* Work required
State, as a number alone, how many lines of the data contain the string "computer".

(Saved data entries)
━━━━━━━━━━━━━━━━━━━━

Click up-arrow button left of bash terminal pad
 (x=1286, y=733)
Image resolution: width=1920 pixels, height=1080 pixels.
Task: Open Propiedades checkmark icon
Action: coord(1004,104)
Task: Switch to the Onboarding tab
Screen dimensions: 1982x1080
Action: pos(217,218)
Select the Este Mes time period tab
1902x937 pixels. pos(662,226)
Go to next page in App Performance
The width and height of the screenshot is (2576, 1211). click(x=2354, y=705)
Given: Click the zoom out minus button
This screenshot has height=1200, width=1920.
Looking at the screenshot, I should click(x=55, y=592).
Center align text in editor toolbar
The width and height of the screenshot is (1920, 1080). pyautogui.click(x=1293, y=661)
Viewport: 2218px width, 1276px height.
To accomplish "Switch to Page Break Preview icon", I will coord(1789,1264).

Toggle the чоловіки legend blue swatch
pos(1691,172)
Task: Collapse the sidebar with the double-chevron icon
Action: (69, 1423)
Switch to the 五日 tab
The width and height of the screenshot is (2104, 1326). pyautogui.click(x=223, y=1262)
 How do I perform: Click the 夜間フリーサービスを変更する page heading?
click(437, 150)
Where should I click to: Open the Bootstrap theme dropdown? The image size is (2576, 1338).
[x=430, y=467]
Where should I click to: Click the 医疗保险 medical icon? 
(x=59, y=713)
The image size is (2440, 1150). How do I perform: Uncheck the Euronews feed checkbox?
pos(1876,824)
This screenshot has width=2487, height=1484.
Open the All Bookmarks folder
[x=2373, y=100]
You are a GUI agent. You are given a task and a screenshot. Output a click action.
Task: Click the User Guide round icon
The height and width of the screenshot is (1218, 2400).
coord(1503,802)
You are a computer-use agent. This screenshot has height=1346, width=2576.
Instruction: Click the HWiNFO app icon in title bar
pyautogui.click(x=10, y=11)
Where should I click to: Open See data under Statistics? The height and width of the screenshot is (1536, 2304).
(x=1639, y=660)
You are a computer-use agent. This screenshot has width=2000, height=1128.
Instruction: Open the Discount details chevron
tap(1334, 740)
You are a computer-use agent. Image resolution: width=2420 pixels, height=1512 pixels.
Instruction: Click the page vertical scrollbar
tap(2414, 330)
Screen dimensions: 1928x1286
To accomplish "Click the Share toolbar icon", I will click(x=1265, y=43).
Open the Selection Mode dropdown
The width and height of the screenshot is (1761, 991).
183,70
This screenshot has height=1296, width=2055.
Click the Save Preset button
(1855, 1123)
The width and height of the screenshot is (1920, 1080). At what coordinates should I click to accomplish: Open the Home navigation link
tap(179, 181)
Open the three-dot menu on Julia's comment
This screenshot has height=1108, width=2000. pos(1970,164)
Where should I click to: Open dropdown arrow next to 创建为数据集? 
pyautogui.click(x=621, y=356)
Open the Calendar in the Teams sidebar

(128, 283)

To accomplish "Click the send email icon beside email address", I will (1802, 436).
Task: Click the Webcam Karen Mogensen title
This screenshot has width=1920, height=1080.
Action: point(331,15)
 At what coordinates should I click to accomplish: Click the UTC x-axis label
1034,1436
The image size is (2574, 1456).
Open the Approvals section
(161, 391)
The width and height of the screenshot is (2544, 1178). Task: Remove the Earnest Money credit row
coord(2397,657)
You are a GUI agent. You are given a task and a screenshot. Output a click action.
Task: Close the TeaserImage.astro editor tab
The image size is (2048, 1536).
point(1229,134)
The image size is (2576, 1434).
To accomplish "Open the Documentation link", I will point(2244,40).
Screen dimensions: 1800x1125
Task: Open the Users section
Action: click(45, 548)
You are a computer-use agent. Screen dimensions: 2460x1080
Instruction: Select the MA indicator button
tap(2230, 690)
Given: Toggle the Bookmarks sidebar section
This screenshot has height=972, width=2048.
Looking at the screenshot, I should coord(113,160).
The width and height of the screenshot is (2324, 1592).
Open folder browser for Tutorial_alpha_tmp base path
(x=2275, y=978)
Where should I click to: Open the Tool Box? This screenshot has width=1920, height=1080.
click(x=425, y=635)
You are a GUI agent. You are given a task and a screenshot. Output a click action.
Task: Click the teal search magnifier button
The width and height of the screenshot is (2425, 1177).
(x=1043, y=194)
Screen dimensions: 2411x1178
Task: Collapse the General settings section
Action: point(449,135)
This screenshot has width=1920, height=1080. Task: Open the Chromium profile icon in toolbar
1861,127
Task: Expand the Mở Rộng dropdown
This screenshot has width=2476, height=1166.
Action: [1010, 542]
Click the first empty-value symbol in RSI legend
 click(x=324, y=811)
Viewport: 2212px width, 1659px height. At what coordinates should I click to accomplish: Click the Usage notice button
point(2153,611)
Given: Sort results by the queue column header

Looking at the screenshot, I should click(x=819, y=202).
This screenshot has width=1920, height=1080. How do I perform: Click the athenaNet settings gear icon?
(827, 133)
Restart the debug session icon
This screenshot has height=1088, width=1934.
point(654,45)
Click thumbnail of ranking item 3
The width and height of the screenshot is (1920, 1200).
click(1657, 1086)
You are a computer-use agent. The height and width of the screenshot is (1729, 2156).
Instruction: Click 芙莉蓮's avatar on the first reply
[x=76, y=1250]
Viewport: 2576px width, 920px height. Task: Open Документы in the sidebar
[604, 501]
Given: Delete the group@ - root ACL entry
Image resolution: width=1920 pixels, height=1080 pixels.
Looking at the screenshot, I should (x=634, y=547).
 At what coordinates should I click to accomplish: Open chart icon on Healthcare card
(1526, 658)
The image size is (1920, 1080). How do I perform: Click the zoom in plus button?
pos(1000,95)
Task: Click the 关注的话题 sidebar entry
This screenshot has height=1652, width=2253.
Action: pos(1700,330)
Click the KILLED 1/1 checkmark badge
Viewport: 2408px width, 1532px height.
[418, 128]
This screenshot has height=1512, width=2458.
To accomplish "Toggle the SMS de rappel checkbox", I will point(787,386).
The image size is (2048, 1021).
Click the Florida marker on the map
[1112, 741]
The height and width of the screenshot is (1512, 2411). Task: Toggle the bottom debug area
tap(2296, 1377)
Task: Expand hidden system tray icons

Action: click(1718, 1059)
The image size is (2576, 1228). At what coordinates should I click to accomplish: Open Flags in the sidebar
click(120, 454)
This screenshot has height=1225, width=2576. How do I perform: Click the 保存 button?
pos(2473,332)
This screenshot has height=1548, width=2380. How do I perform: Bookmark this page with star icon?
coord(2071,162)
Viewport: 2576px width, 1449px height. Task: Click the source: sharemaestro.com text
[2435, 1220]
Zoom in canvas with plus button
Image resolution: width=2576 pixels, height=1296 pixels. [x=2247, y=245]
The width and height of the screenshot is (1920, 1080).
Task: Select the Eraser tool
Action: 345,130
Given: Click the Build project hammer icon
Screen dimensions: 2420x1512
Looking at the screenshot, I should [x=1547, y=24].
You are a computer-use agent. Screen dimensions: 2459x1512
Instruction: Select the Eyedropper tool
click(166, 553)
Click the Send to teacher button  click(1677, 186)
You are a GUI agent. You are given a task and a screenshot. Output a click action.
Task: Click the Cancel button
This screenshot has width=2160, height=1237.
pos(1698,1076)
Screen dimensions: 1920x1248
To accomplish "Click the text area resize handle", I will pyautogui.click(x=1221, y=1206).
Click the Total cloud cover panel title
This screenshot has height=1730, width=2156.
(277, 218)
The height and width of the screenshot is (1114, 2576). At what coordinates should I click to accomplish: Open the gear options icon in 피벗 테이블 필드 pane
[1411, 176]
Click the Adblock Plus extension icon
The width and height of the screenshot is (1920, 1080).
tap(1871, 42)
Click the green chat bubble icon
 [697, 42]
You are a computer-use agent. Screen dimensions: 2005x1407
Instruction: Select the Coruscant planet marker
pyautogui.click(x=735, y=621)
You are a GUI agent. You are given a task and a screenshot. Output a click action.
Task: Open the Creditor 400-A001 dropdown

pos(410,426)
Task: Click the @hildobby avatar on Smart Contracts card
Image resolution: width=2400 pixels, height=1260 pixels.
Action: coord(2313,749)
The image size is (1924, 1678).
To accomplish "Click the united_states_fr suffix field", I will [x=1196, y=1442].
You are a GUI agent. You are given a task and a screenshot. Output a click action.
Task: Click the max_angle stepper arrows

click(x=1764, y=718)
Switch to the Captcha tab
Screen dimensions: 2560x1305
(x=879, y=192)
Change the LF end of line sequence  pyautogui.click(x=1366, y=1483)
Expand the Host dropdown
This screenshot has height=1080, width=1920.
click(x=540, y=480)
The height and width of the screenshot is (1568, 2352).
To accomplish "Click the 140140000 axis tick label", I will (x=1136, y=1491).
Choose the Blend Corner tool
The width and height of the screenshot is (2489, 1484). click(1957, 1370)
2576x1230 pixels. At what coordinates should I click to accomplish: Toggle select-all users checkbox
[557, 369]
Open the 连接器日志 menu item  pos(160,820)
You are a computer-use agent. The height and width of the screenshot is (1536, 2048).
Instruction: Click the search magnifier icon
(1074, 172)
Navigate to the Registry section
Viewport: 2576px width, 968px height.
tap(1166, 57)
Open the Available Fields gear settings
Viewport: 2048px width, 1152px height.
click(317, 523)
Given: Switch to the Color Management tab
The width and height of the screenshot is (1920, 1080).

━━━━━━━━━━━━━━━━━━━━

* Answer to the problem
8